At Assembly Voting, we have experienced growth rates in the range of 40%, and even in the 100s in recent years. To me, that’s an indication of a rapidly growing market.

Our main markets are currently in northern Europe. However, we have been heavily engaged in the US for a while. We were picked by Tusk Philanthropies, a US-based organisation, to make the next generation of a digital ballot return system, one which builds upon our existing system. The general decline in democratic participation is of great concern in the US. We share this concern and are very pleased to be a part of a project that can hopefully make a great positive impact on democratic participation in the US.

DT: What are the biggest challenges facing the market today?

Jacob: As a cautious and democratic-minded citizen, I think it is very important for politicians to establish some minimum standards for digital voting solutions. We are dealing with something extremely sensitive, namely trust in democratic elections and in our democracy. Hence, we must ensure that one of the founding pillars of our society is handled in a way that can ensure trust and verifiability in the entire election process. By setting the bar high, we can differentiate between quality voting systems and so-called “black box” voting systems, and we can have a race to build the best voting systems to meet or even exceed market standards.

DT: What motivated you to get into this line of work? Why did you start this company?

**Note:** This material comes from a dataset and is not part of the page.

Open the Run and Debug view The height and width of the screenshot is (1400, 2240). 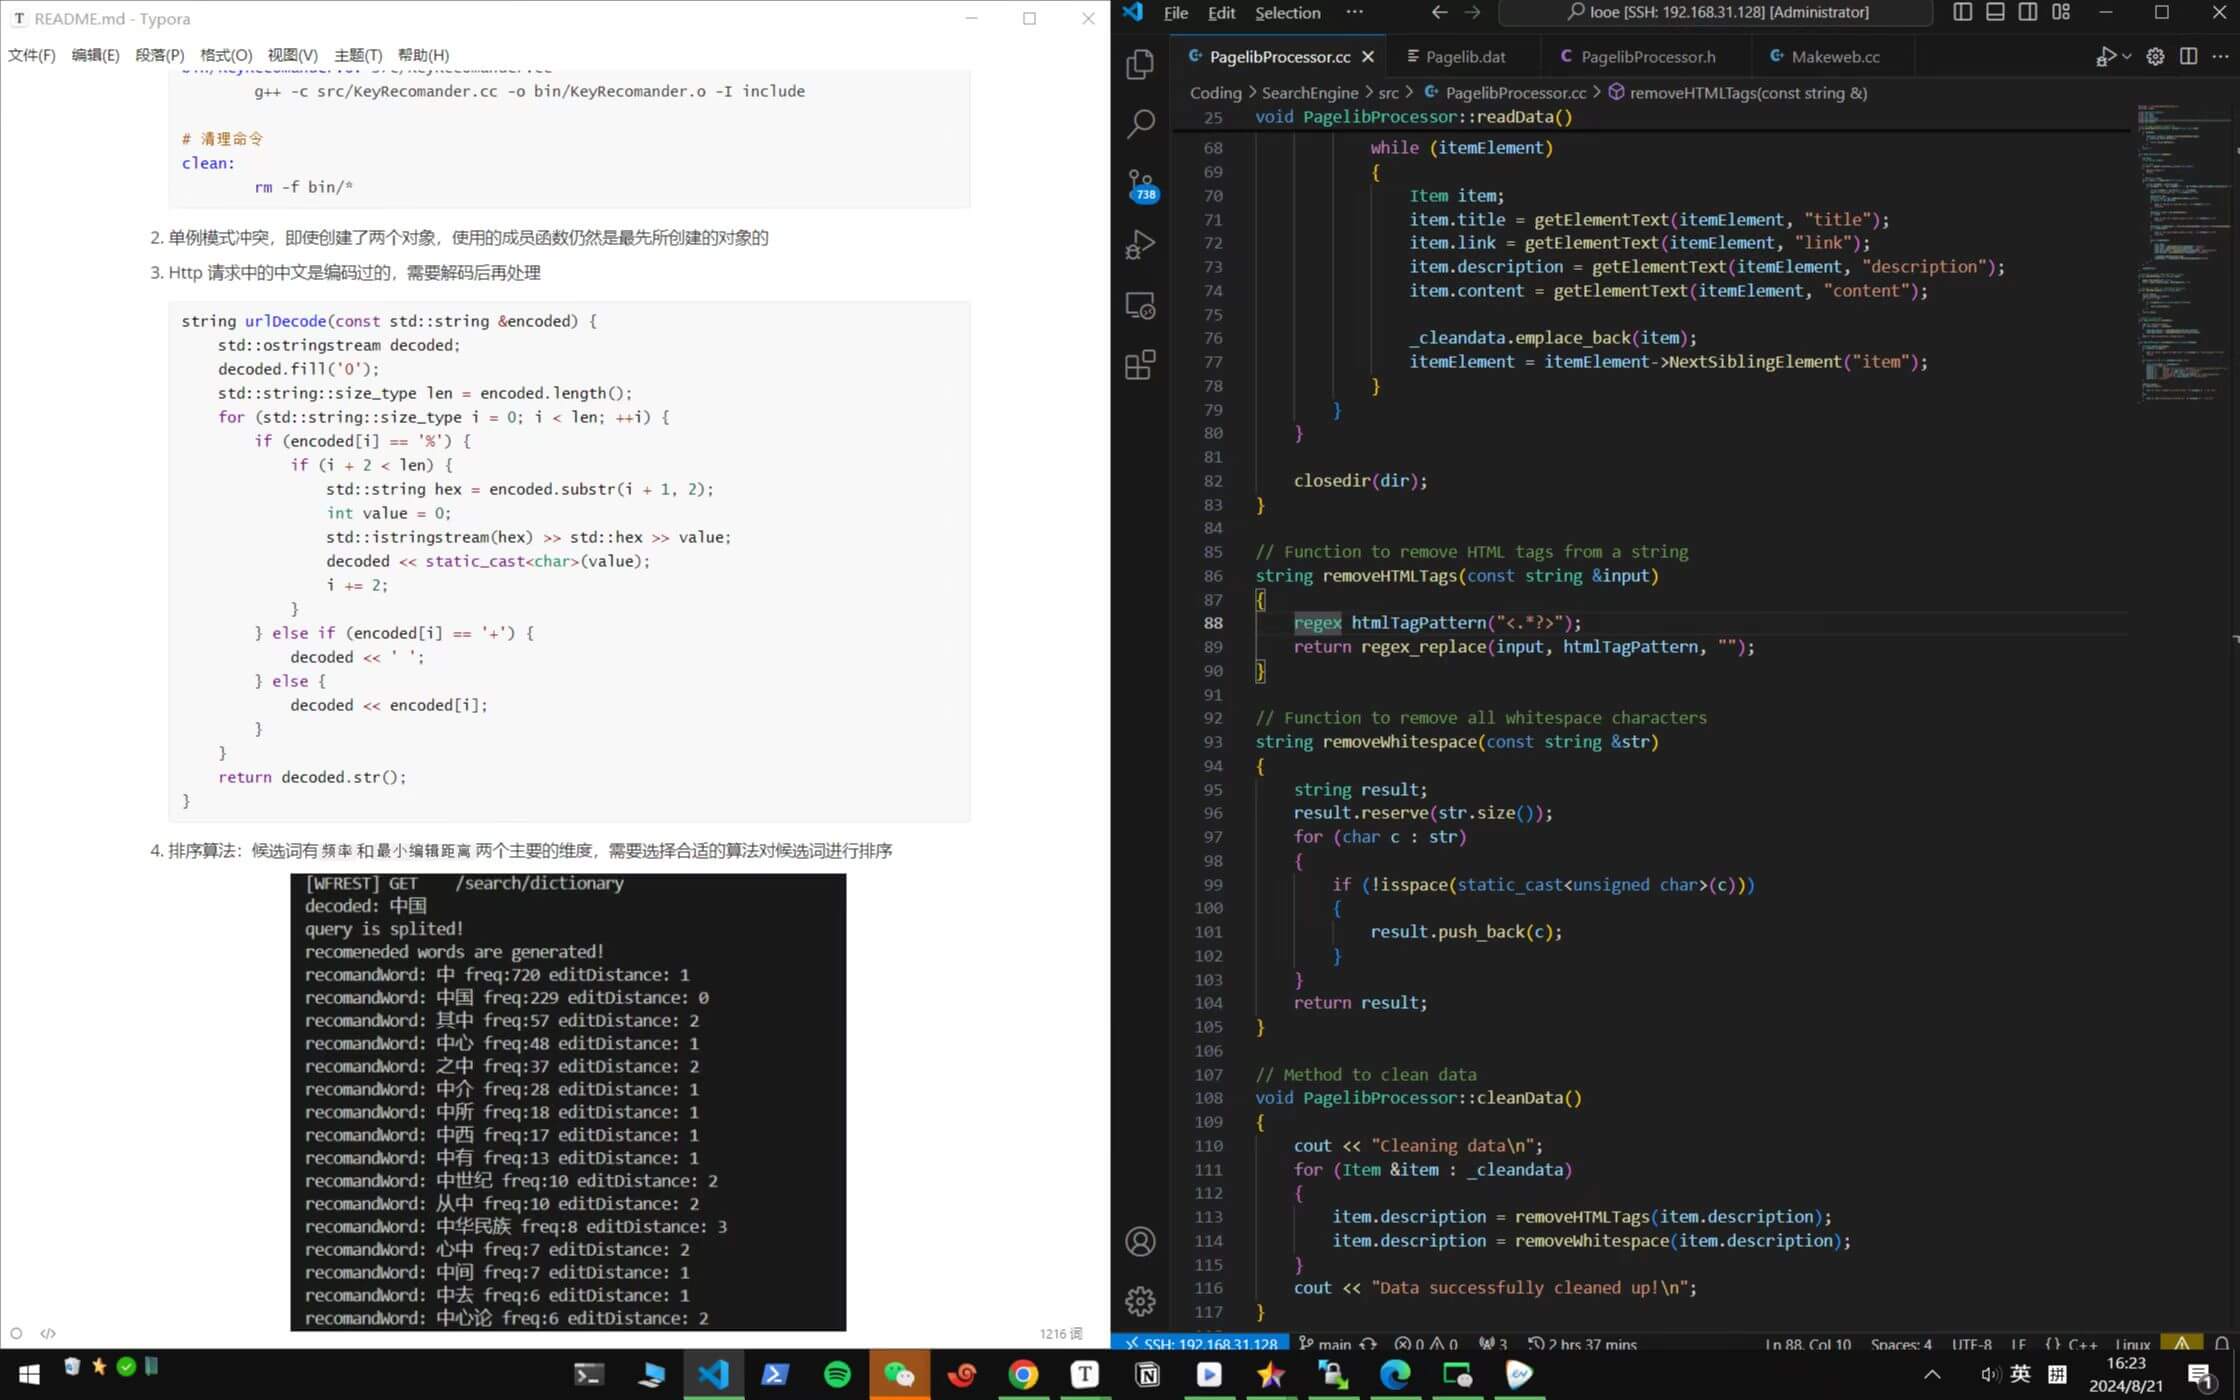point(1140,245)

Jacob: For anyone who lived through the 90s after the fall of the Berlin Wall, the Iron Curtain, and Fukuyama’s end of history thinking, it seemed to be a happier, less worried time. Then suddenly, in the beginning of the 2000s, there was a new reality taking shape. Originally, I was studying, and taught political science. I was very worried about the state of the democracy, exemplified by the decline in memberships in political parties. There were few people participating in democratic elections.

I saw this almost ignorant attitude towards democracy itself. The prevailing discourse was simply: if people wanted to participate, they could participate. As long as they had the opportunity to participate, such as by voting, there was no problem. That position, of taking democracy for granted, worried me at that time. And it still worries me, even more now. There were a few that called me paranoid at that time, but even paranoid people can be stalked!

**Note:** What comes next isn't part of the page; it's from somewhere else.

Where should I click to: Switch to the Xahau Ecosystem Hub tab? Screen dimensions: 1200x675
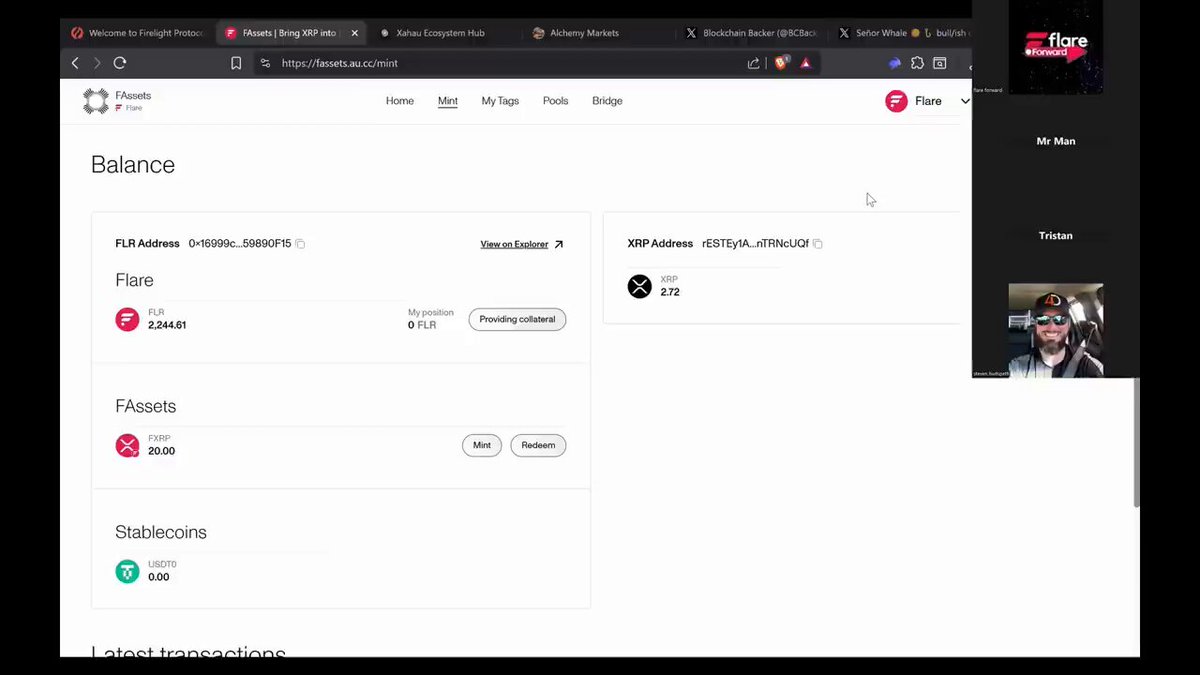440,33
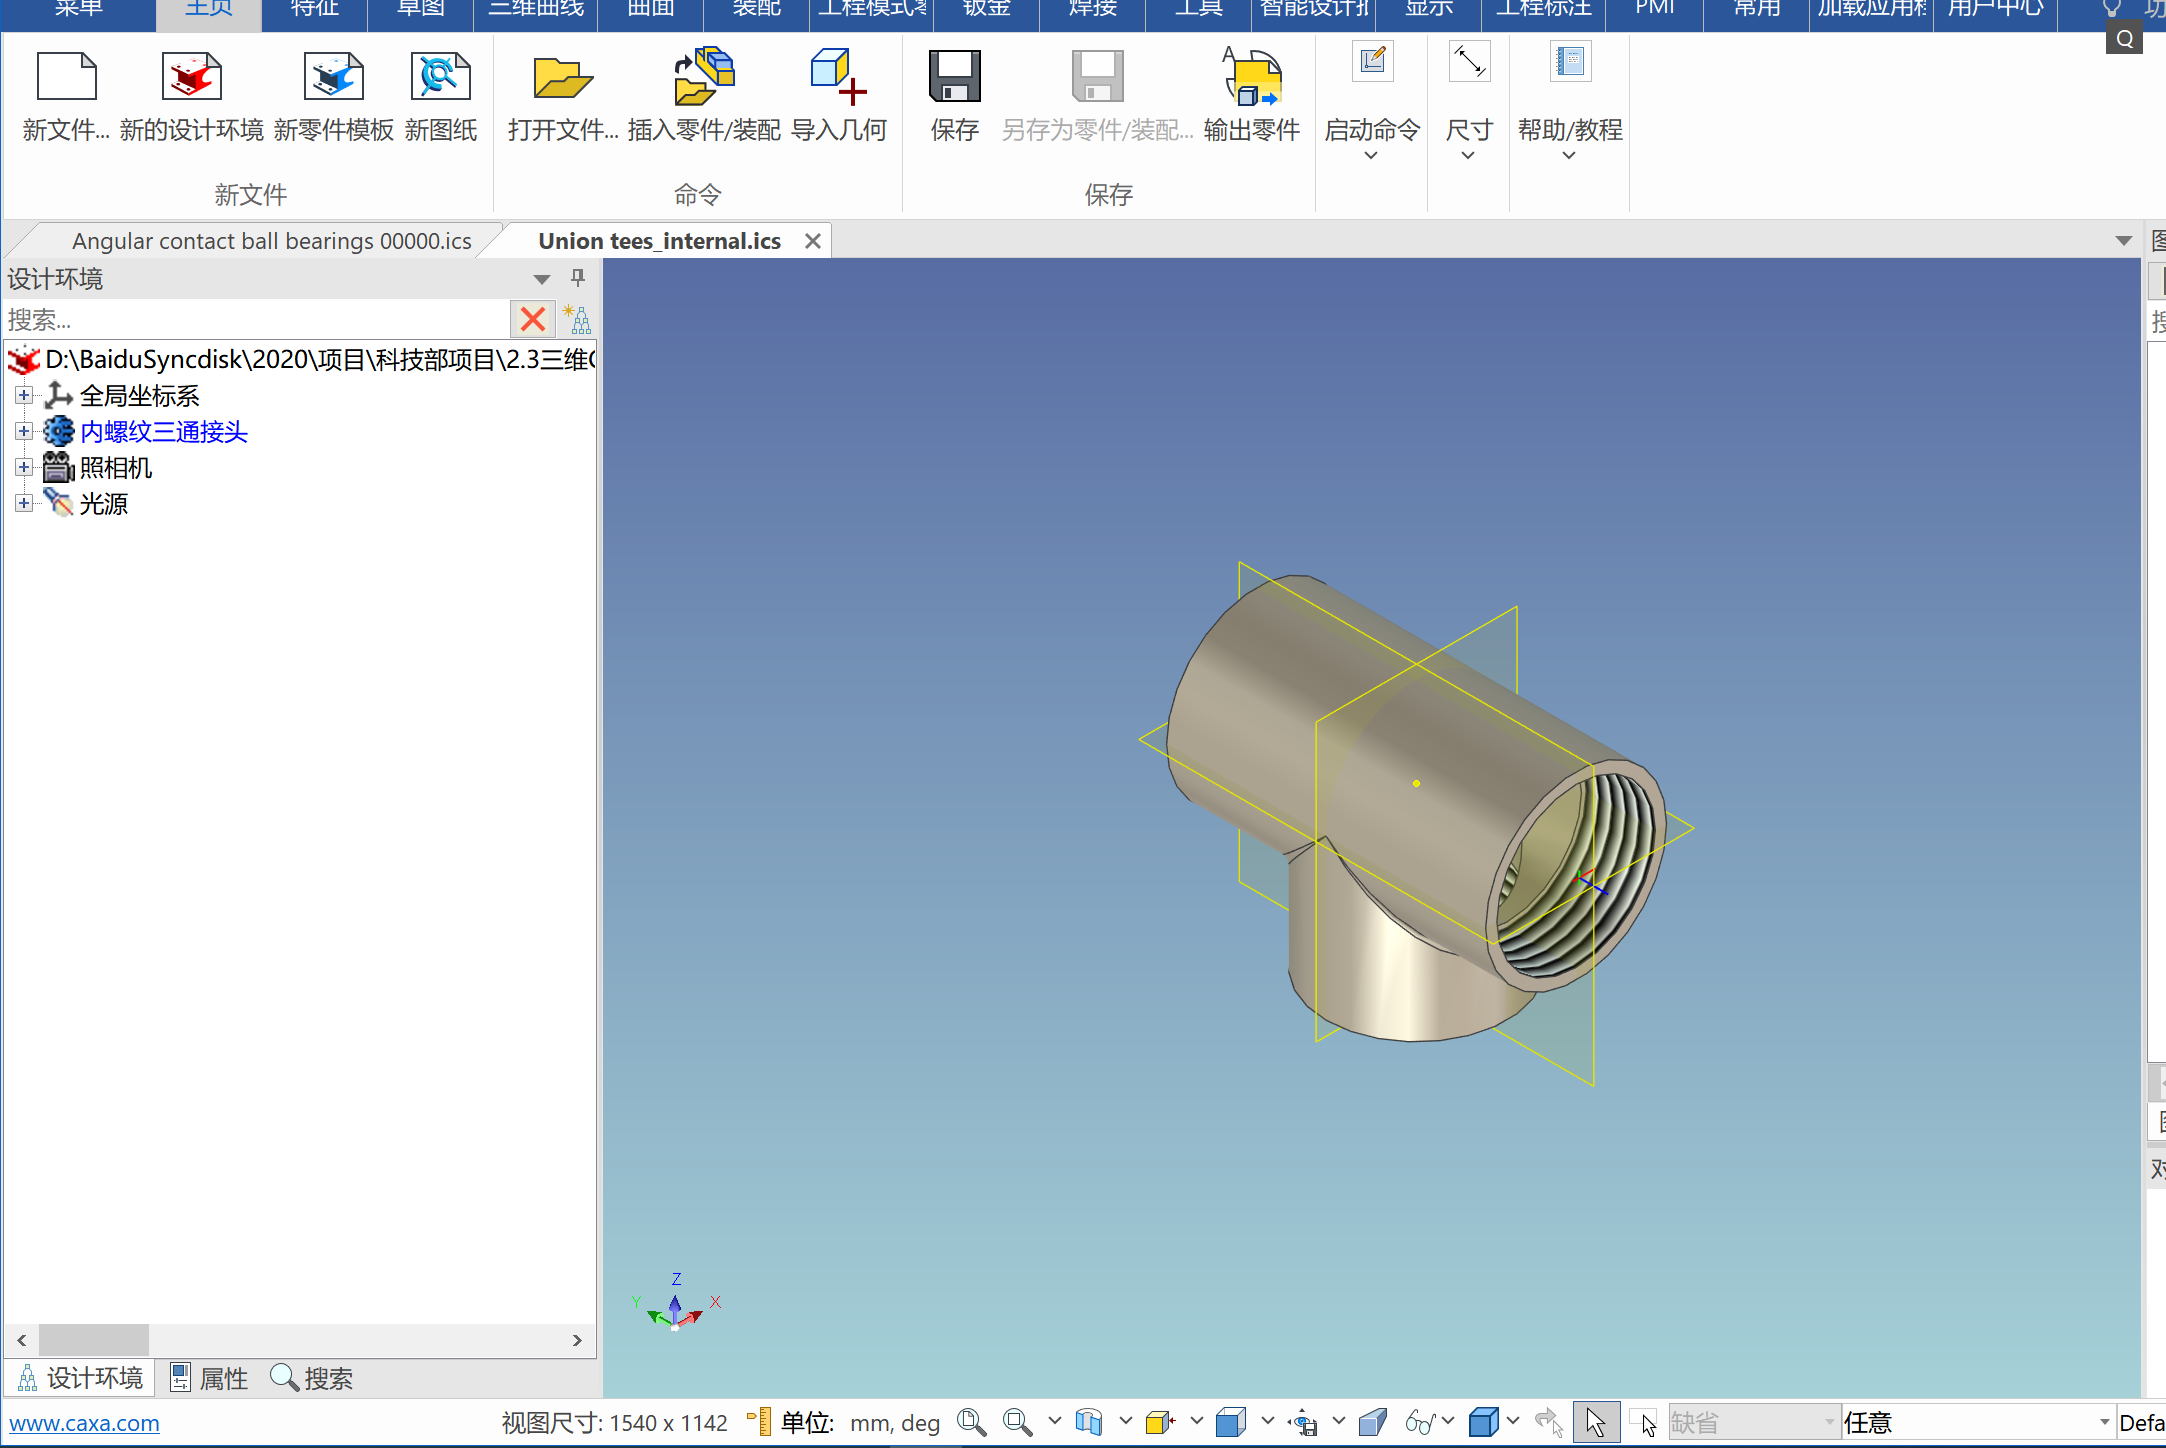Open the 新零件模板 tool
The width and height of the screenshot is (2166, 1448).
click(333, 78)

DT: How did you get started?

Jacob: The company started out with us having the opportunity to conduct an election for a Danish labour union. This was in the early years of the internet, though internet usage was already quite widespread in Denmark. That meant a lot of people actually had access to it and were using it for work, private, and social activities. We started out building our first system with Siemens. We built this system aiming to ensure security and integrity in the voting process. Our solution was made available for unions, local communities, pension funds, and so on, perhaps more appropriately termed “everyday-life democracy.” We wanted the system to make the democratic arena accessible from an area where people were living an increasing part of their lives: on the internet.

Since I’m not a technician, but instead educated in political science and public administration, I had to work closely together with people who were way more skilled in this domain than I am. From the very beginning, I’ve been working very closely with academia in security and data science, along with others who are knowledgeable about security issues, digital identity, e-voting, and so forth.

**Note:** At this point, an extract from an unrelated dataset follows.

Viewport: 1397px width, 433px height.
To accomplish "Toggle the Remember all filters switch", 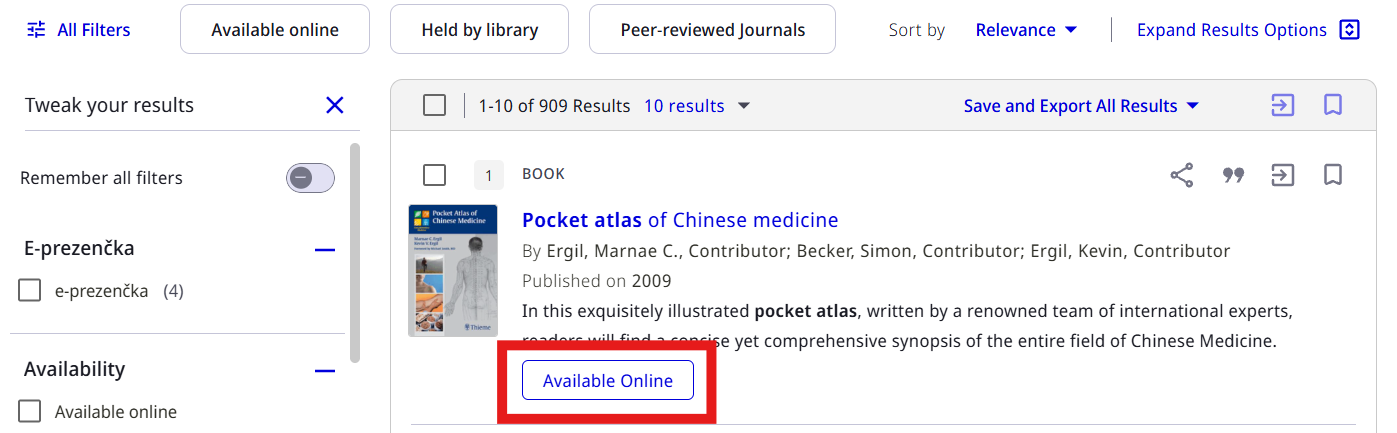I will click(x=310, y=178).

The first stage in working with academia was the result of a meeting with prominent academics from the IT University of Copenhagen in which we decided to pursue our joint interest of examining if and how trust in elections can be accomplished using digital voting methodologies. This resulted in the cross- disciplinary “DemTech” project involving academia, municipalities, and vendors. I believe to this day it is still one of the biggest scientific research projects in digital voting.

DT: You said that you are not a technician. How do you understand your role at Assembly Voting?

Jacob: We have this tagline in Assembly Voting that says: “Protect Democracy, Prove Integrity.” My role is to try to protect trust in democracy by making people aware of our mission, the importance of what we do, and why we should not take our democracy and democratic rights for granted.

I’m just a politically-interested person who really cares about democracy. Democracy is far from perfect, but undoubtedly far better than any other non-democratic alternatives. It all starts with the candidates and the voters at local elections in schools, in universities, in local boards or communities. They are the foundation in a sustainable election, and they should be served with the utmost respect with an election system which can remove any doubt about the result. It is in the local, day-to-day democracy where you learn how to become a democratic-minded citizen and to appreciate the democratic code of conduct. Of course, we have a huge educational task ahead of us, and an even bigger task to transform democratic formats to be in-sync with contemporary living if we are to make democracy the answer to the challenges we face in the twenty-first century.